The document lays out a blueprint for the country’s space industry to follow in the next 18 years, up to 2030. It’s rare for Russia to set a deadline for its future space plans.
By 2020, the six-seater Angara rocket will replace the Soyuz as the spaceship of choice for launching Russian payloads. It will launch from the new Vostochny cosmodrome in the east of Russia, which will replace the outdated Baikonur facility. Construction on Vostochny started in 2011, and is scheduled for completion in 2018.
By 2030, Russia will send robots to the Moon to collect samples. The program will be punctuated with a manned Moon landing — 60 years after Neil Armstrong’s Apollo mission.

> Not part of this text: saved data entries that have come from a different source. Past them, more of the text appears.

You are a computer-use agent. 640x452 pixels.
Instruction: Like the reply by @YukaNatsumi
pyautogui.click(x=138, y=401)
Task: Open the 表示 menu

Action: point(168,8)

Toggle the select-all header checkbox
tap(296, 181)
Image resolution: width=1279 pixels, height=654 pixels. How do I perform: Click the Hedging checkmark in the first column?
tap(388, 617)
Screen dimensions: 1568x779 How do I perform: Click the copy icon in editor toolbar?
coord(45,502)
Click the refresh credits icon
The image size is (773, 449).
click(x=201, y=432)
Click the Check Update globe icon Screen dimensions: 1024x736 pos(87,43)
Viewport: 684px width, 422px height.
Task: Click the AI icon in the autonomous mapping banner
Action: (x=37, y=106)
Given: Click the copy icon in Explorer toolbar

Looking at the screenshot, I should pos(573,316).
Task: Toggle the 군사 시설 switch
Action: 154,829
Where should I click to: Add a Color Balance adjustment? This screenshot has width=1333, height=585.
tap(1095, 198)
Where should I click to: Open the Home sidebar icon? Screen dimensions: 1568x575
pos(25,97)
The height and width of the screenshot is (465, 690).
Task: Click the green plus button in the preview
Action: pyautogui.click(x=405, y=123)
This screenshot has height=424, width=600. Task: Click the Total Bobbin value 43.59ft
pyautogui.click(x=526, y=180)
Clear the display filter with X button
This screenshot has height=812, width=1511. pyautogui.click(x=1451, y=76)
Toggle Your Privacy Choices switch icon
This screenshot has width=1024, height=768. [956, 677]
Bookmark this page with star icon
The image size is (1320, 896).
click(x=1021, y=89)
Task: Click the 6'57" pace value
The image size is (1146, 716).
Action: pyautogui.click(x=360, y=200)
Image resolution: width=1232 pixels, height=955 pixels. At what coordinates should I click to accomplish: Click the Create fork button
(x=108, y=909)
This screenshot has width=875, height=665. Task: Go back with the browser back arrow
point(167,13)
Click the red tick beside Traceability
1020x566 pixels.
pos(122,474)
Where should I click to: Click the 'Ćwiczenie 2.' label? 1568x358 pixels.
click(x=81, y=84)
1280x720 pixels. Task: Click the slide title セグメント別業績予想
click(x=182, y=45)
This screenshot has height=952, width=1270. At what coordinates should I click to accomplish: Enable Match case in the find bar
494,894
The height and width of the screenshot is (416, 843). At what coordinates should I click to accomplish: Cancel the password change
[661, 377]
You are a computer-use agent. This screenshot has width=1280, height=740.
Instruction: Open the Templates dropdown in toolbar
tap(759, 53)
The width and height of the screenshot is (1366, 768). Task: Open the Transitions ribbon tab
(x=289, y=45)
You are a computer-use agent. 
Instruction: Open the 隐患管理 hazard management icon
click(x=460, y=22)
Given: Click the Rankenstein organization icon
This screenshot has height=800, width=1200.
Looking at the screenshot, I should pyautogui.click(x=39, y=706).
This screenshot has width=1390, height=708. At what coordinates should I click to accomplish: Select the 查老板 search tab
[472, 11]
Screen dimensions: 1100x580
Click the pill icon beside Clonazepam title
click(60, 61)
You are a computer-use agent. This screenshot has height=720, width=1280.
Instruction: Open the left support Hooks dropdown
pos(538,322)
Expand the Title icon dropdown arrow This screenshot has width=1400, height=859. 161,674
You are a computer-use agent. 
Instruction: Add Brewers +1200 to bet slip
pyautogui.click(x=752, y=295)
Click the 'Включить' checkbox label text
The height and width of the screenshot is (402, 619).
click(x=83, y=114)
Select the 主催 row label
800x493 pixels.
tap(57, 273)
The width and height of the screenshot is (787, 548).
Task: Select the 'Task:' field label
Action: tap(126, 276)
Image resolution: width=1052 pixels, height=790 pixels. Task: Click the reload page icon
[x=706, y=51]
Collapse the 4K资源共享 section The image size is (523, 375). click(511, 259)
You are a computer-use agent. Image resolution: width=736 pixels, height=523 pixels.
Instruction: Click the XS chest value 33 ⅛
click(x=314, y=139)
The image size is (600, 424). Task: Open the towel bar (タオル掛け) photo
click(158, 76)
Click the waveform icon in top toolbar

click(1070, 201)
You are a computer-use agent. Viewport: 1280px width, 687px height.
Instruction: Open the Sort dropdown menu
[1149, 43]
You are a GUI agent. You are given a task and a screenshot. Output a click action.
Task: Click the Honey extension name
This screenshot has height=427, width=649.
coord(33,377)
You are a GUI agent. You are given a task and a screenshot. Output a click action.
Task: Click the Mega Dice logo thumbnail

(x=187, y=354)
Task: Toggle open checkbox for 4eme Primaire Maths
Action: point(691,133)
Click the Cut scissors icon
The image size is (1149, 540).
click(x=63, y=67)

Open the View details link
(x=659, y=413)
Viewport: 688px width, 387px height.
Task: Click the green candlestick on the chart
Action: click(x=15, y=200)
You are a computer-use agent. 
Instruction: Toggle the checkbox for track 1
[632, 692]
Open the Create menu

Payback, perhaps, for losing out on the major leg of the U.S. and Soviet space race.
The optimistic program also lays out plans for active exploration of other planets in the solar system, and ideas for a follow-up to the International Space Station: The ISS is only funded until 2020.
Prime Minister Vladmir Putin has made his feelings about space exploration clear. Speaking in 2011 on the 50th anniversary of Yuri Gagarin’s historic flight, Putin said “Russia should not limit itself to the role of an international space ferryman. We need to increase our presence on the global space market.”